■ **Exercise objective**: Reproduce each of the following items line for line, with no change to any character.

◆ ◆ ◆ ◆ ◆ ◆ ◆

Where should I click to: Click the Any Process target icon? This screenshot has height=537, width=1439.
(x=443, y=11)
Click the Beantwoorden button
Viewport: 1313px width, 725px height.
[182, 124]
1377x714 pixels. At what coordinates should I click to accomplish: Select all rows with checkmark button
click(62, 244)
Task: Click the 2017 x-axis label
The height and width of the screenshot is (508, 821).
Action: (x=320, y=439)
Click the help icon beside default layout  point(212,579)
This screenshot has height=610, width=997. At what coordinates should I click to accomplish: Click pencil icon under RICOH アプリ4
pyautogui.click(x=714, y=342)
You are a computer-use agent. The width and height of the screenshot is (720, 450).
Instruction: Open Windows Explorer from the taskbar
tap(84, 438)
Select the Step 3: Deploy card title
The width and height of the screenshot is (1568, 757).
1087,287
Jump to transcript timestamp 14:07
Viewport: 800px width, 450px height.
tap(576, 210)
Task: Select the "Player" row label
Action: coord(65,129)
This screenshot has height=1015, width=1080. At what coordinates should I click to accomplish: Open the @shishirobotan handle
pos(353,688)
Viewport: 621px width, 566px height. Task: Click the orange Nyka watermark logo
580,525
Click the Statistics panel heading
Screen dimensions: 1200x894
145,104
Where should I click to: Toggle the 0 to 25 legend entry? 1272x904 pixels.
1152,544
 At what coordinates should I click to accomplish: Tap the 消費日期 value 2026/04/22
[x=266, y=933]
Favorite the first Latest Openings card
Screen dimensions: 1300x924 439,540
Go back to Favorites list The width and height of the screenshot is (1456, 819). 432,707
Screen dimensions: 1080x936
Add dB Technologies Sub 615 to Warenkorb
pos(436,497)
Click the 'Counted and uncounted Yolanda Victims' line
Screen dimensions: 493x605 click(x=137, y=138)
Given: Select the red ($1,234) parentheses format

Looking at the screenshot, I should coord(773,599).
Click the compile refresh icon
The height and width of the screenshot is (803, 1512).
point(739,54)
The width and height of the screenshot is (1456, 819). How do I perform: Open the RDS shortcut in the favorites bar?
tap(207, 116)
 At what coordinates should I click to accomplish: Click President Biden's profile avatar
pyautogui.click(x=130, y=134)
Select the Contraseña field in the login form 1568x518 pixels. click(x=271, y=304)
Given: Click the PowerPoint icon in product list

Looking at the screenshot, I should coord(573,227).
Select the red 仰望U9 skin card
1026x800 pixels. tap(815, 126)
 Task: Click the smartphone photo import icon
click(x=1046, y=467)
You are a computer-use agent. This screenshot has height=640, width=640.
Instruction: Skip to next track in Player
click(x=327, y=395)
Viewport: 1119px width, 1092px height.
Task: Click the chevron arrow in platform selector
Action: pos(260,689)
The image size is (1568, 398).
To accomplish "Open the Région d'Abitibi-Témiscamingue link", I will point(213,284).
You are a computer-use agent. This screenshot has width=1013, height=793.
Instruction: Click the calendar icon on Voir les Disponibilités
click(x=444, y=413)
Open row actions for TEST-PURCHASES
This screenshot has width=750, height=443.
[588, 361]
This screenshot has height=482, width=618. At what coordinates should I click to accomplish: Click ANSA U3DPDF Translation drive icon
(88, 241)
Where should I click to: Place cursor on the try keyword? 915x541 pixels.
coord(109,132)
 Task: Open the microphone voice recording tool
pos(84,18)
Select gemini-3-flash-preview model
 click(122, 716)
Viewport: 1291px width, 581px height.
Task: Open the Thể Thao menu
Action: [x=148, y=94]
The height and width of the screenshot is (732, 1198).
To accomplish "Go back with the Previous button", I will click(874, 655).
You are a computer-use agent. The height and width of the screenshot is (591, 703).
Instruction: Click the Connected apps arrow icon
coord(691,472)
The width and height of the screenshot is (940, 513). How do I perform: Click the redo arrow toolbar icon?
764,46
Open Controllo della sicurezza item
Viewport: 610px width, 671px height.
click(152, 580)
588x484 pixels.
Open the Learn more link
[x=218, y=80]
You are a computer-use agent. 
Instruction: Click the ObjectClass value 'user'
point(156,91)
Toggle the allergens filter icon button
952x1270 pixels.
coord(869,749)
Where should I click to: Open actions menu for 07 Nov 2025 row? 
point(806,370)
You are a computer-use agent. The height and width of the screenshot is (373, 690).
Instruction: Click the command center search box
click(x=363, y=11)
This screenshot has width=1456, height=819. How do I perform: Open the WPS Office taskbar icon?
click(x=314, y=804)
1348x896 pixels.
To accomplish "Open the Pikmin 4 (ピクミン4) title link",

◆ ◆ ◆ ◆ ◆ ◆ ◆

■ **Written response**:
Where should I click to: Click the Any Process target icon? This screenshot has height=537, width=1439.
(x=443, y=11)
Click the Beantwoorden button
Viewport: 1313px width, 725px height.
[182, 124]
1377x714 pixels. At what coordinates should I click to accomplish: Select all rows with checkmark button
click(62, 244)
Task: Click the 2017 x-axis label
The height and width of the screenshot is (508, 821).
Action: (x=320, y=439)
Click the help icon beside default layout  point(212,579)
This screenshot has height=610, width=997. At what coordinates should I click to accomplish: Click pencil icon under RICOH アプリ4
pyautogui.click(x=714, y=342)
You are a computer-use agent. The width and height of the screenshot is (720, 450).
Instruction: Open Windows Explorer from the taskbar
tap(84, 438)
Select the Step 3: Deploy card title
The width and height of the screenshot is (1568, 757).
1087,287
Jump to transcript timestamp 14:07
Viewport: 800px width, 450px height.
tap(576, 210)
Task: Select the "Player" row label
Action: coord(65,129)
This screenshot has height=1015, width=1080. At what coordinates should I click to accomplish: Open the @shishirobotan handle
pos(353,688)
Viewport: 621px width, 566px height. Task: Click the orange Nyka watermark logo
580,525
Click the Statistics panel heading
Screen dimensions: 1200x894
145,104
Where should I click to: Toggle the 0 to 25 legend entry? 1272x904 pixels.
1152,544
 At what coordinates should I click to accomplish: Tap the 消費日期 value 2026/04/22
[x=266, y=933]
Favorite the first Latest Openings card
Screen dimensions: 1300x924 439,540
Go back to Favorites list The width and height of the screenshot is (1456, 819). 432,707
Screen dimensions: 1080x936
Add dB Technologies Sub 615 to Warenkorb
pos(436,497)
Click the 'Counted and uncounted Yolanda Victims' line
Screen dimensions: 493x605 click(x=137, y=138)
Given: Select the red ($1,234) parentheses format

Looking at the screenshot, I should coord(773,599).
Click the compile refresh icon
The height and width of the screenshot is (803, 1512).
point(739,54)
The width and height of the screenshot is (1456, 819). How do I perform: Open the RDS shortcut in the favorites bar?
tap(207, 116)
 At what coordinates should I click to accomplish: Click President Biden's profile avatar
pyautogui.click(x=130, y=134)
Select the Contraseña field in the login form 1568x518 pixels. click(x=271, y=304)
Given: Click the PowerPoint icon in product list

Looking at the screenshot, I should coord(573,227).
Select the red 仰望U9 skin card
1026x800 pixels. tap(815, 126)
 Task: Click the smartphone photo import icon
click(x=1046, y=467)
You are a computer-use agent. This screenshot has height=640, width=640.
Instruction: Skip to next track in Player
click(x=327, y=395)
Viewport: 1119px width, 1092px height.
Task: Click the chevron arrow in platform selector
Action: pos(260,689)
The image size is (1568, 398).
To accomplish "Open the Région d'Abitibi-Témiscamingue link", I will point(213,284).
You are a computer-use agent. This screenshot has width=1013, height=793.
Instruction: Click the calendar icon on Voir les Disponibilités
click(x=444, y=413)
Open row actions for TEST-PURCHASES
This screenshot has width=750, height=443.
[588, 361]
This screenshot has height=482, width=618. At what coordinates should I click to accomplish: Click ANSA U3DPDF Translation drive icon
(88, 241)
Where should I click to: Place cursor on the try keyword? 915x541 pixels.
coord(109,132)
 Task: Open the microphone voice recording tool
pos(84,18)
Select gemini-3-flash-preview model
 click(122, 716)
Viewport: 1291px width, 581px height.
Task: Open the Thể Thao menu
Action: [x=148, y=94]
The height and width of the screenshot is (732, 1198).
To accomplish "Go back with the Previous button", I will click(874, 655).
You are a computer-use agent. The height and width of the screenshot is (591, 703).
Instruction: Click the Connected apps arrow icon
coord(691,472)
The width and height of the screenshot is (940, 513). How do I perform: Click the redo arrow toolbar icon?
764,46
Open Controllo della sicurezza item
Viewport: 610px width, 671px height.
click(152, 580)
588x484 pixels.
Open the Learn more link
[x=218, y=80]
You are a computer-use agent. 
Instruction: Click the ObjectClass value 'user'
point(156,91)
Toggle the allergens filter icon button
952x1270 pixels.
coord(869,749)
Where should I click to: Open actions menu for 07 Nov 2025 row? 
point(806,370)
You are a computer-use agent. The height and width of the screenshot is (373, 690).
Instruction: Click the command center search box
click(x=363, y=11)
This screenshot has width=1456, height=819. How do I perform: Open the WPS Office taskbar icon?
click(x=314, y=804)
1348x896 pixels.
To accomplish "Open the Pikmin 4 (ピクミン4) title link",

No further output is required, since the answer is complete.